Freezing-point depression (Gonotec Osmomat 030 Cryoscopic Osmometer; Gonotec, Berlin, Germany) was used to determine the osmolality of plasma from lithium heparin tubes. Urine specific gravity of both baseline and 60 min urine samples was measured on the day of trials (PAL-10S, Digital Urine Specific Gravity Refractometer, Atago Co. Ltd., Tokyo, Japan).

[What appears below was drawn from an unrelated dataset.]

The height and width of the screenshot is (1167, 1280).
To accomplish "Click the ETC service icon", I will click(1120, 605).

Plasma D2O enrichment was determined in duplicate using the Europa Scientific ANCA-GSL sample preparation unit and 20–20 isotope ratio mass spectrometry (Sercon Ltd., Cheshire, UK). In brief, an appropriate sample volume was pipetted into Exetainer tubes and an insert vial containing 5% platinum on alumina was added. The tubes were sealed and subsequently filled with pure hydrogen. Samples were left for an equilibration period, during which the isotopes in the solution exchanged with the hydrogen gas in the headspace. A sample of the headspace gas was then analysed by continuous-flow isotope ratio mass spectrometry. The isotopic enrichment data are expressed as δ‰ against the international water standard Vienna Standard Mean Ocean Water (VSMOW). The CV of this measurement was 0.23%. Plasma D2O enrichment area under the curve (AUC60) was calculated, and the maximal plasma D2O enrichment concentration observed at any measured time point (Cmax) and the time Cmax occurred (Tmax) were derived [29].

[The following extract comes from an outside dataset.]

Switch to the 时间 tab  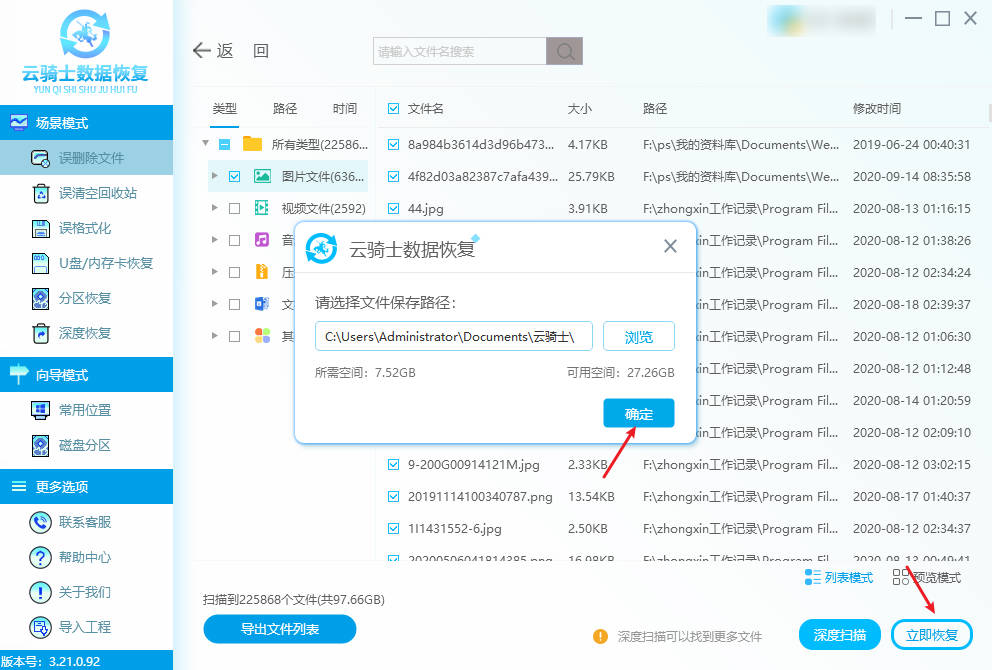(345, 109)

Additional results are provided in the supplementary material for Study 1 and 2 (plasma amino acids [Supplementary Figs. 1 and 2], glucose [Supplementary Fig. 3], lactate [Supplementary Fig. 4], creatinine [Supplementary Fig. 5]), and Study 2 only (plasma sodium [Supplementary Fig. 6A] and potassium [Supplementary Fig. 6B], and urine D2O concentration). Plasma amino acid concentrations were determined at 0, 15, 30, 45 and 60 min using a Biochrom 30 + high-performance liquid chromatography ion exchange system (Biochrom, Cambourne, UK). Plasma glucose, lactate, and creatinine at 0, 15, 30, 45 and 60 min were determined via enzymatic colorimetric method (ABX Pentra C400, Horiba Medical, Northampton, UK). Plasma sodium and potassium were determined at 0, 2, 5, 10, 15, 20, 25, 30, 35, 40, 45, 50, 55 and 60 min via flame photometry (M410C Flame Photometer, Sherwood Ltd., Cambridge, UK). Urine D2O concentration was determined via the method described above for plasma D2O enrichment; pre-trial urine D2O enrichment was subtracted from post-trial urine D2O enrichment to nullify any remaining D2O in the body water pool from previous experimental visits.

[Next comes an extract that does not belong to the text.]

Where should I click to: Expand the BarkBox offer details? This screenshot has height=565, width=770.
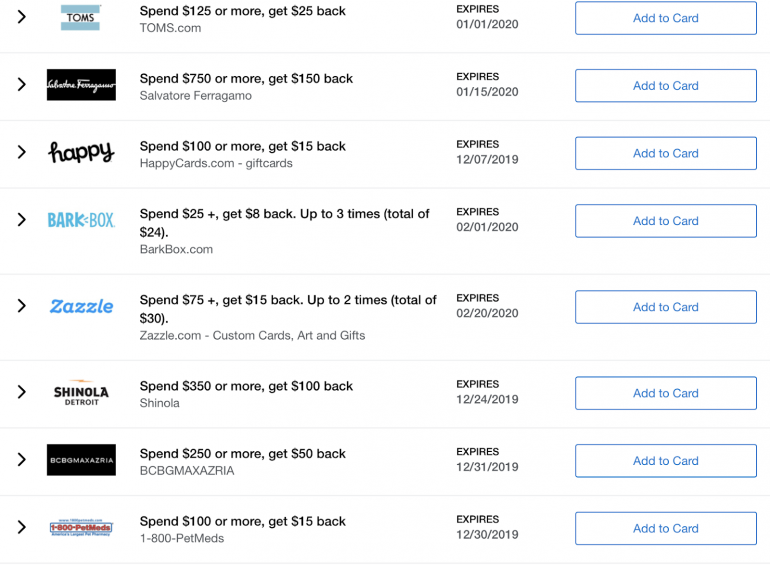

Data were initially checked for normality of distribution using a Shapiro–Wilk test. Data containing two factors (Trial*Time) were initially analysed using two-way repeated measures analysis of variance (ANOVA) (SPSS version 27, SPSS Inc., Illinois, USA). Data containing one factor were initially analysed using one-way repeated measures ANOVA (normally distributed data) or Friedman’s ANOVA (non-normally distributed data). Where the assumption of sphericity was violated, the degrees of freedom were corrected using the Greenhouse–Geisser estimate. Significant ANOVA interaction (two-way ANOVA) and main (one-way ANOVA) effects were followed-up by post hoc paired t tests for normally distributed data, and Wilcoxon signed-rank tests for non-normally distributed data. The Holm-Bonferroni correction was applied to post hoc tests to control the family-wise error rate. A a-priori sample size estimation was performed using the data of Hill et al. [30] and Jeukendrup et al. [11], an α of 0.05, and a statistical power of 0.80. It was estimated that 15 subjects would be required per study to reject the null hypothesis for D2O kinetic parameters (e.g. AUC). Statistical significance was accepted when P < 0.05. All data are displayed as mean ± SD.